If you are wondering if dogs can have watermelon, how much and how often, the good news is that this juicy, sweet, delicious melon, fresh or frozen, is safe for dogs to eat. Low in calories and packed with nutrients, it’s a healthy addition to your dog’s diet when served in moderation and a few precautions taken such as removing seeds and rind.

Benefits of Watermelon for Dogs

Aside from being a tasty summer treat, fresh or frozen watermelon contains many nutritional benefits for dogs, too.

  • High in vitamins A, B1,B5, B6, and C
  • High in minerals including potassium and magnesium
  • High in anti-oxidant carotenoids, including beta-carotene and lycopene
  • Low in calories
  • High in water content for helpful hydration
  • And, it’s fun to eat!

Frequently Asked Questions

Q: Can dogs eat watermelon rind?

A: No, dogs should not eat the green and white rind sections of a watermelon as these can cause potential digestive issues as well as potential chocking issues if consumed in large pieces.

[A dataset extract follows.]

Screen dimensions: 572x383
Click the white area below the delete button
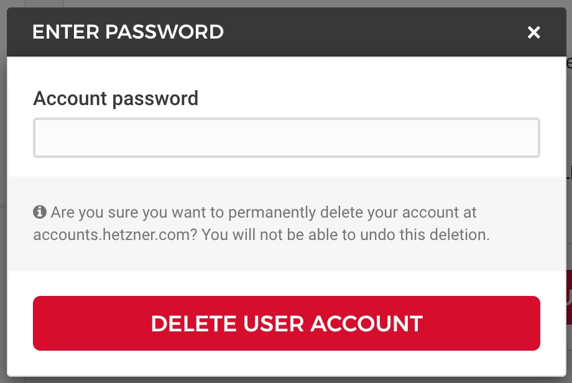tap(286, 364)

Q: Can dogs eat watermelon seeds?

A: It is best to avoid giving watermelon seeds to your dog. An easy, stress-free solution is to opt for seedless watermelons which do not contain hard black seeds (there may be some softer, white seeds which should be removed if possible).

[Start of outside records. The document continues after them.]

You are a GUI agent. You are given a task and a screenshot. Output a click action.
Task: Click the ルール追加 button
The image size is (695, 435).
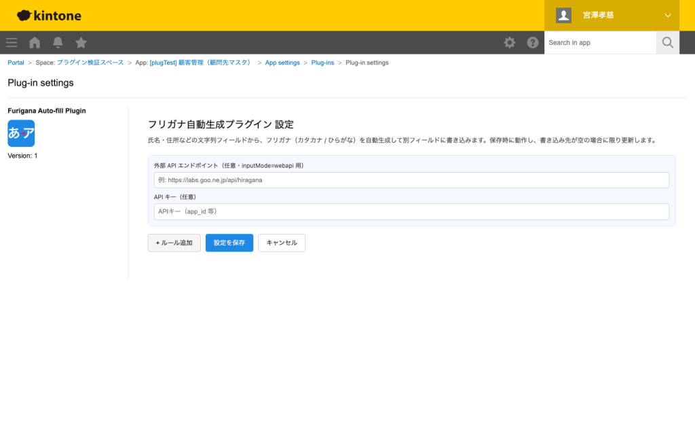pyautogui.click(x=174, y=243)
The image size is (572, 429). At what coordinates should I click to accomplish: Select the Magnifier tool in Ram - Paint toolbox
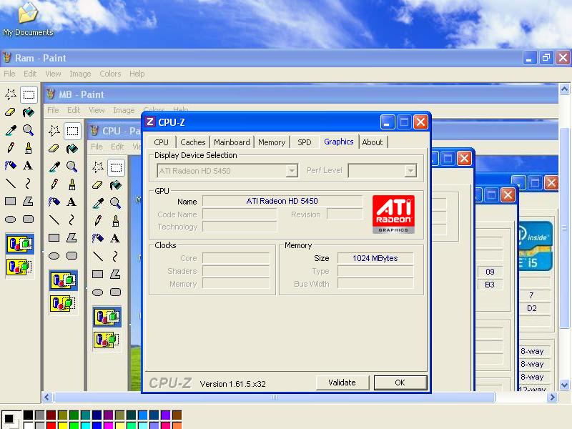28,130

Q: Why do dogs like watermelon?

A: Just like their human counterparts, Dr. Bayazit says that dogs too may find watermelon a refreshing treat in season or even during the out-of-season months. It’s tasty, sweet, juicy, and can be extra-cooling when served frozen. And, since you are eating it and loving it, your dog probably wants in on this summer pleasure too.

How to Feed Watermelon to Dogs

You should always consult with your vet before serving watermelon to determine the right portion size for your dog. Even a healthy treat like watermelon should be factored into your dog’s optimum daily balanced diet. Dr. Bayazit recommends:

  • Only feed fresh or unsweetened frozen watermelon to your dog. Do not feed them watermelon that is canned, sugared or packed in syrup. The sugar content is too high, and these foods might have added preservatives and sweeteners like xylitol which can be deadly to dogs.
  • Remove the fruit from the rind as the green and white section of the rind can be rough on a pup’s tummy. Remove any seeds from the melon as these can cause intestinal blockage and also might present a choking hazard.
  • Allow you dog to nibble away at a slice of watermelon with your supervision or simply cut the pink sections of the fruit into bite-sized chunks. Freeze bite-sized pieces of watermelon to make a fresh, fruity popsicle for your pup.
  • Add a few small pieces to your dog’s prepared food as a vitamin-booster.

If possible, Dr. Bayazit says buying and serving organic watermelon is always preferable; either way, careful and thorough washing of the fruit is vital prior to serving.

As with any new food added to your pet’s diet, start out serving watermelon very slowly to see how well the fruits are being digested. Soft stool or diarrhea can be indications that watermelon does not agree with your dog, or they have consumed too much.